::: Entries supplied
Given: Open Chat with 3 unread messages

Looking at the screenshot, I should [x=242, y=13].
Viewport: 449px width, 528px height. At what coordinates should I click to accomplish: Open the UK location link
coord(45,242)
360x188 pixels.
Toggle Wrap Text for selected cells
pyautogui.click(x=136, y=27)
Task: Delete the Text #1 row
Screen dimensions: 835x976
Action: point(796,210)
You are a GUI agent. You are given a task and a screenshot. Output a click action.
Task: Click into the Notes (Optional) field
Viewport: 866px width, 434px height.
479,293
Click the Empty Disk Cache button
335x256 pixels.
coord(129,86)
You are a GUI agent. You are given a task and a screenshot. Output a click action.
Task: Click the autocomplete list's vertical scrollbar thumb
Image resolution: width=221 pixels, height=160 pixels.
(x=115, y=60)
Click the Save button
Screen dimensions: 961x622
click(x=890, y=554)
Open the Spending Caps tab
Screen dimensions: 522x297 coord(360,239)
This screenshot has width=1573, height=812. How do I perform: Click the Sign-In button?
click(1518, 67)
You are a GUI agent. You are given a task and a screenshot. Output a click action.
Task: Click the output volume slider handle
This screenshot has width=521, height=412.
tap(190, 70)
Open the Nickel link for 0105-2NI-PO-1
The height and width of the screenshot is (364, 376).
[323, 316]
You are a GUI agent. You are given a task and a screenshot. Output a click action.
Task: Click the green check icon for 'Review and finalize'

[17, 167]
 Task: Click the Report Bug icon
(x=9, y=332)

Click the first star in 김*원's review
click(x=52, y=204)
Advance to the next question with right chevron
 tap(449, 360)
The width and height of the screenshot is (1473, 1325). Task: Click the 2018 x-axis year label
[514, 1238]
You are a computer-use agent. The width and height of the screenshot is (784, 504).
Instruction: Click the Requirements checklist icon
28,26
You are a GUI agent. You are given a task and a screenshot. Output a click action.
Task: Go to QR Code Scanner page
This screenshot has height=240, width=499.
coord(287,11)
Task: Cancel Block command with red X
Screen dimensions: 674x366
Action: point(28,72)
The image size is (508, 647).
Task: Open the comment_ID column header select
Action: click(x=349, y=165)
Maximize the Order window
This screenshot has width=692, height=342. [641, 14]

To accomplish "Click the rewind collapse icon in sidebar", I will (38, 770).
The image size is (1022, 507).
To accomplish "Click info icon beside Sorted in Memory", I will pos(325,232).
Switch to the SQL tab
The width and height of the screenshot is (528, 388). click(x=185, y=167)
::::::
What you are asked to do - Copy every line of the data above, beginning with the first and ending with the line that contains "Task: Delete the Text #1 row", and give nothing more.

Reply -
Given: Open Chat with 3 unread messages

Looking at the screenshot, I should [x=242, y=13].
Viewport: 449px width, 528px height. At what coordinates should I click to accomplish: Open the UK location link
coord(45,242)
360x188 pixels.
Toggle Wrap Text for selected cells
pyautogui.click(x=136, y=27)
Task: Delete the Text #1 row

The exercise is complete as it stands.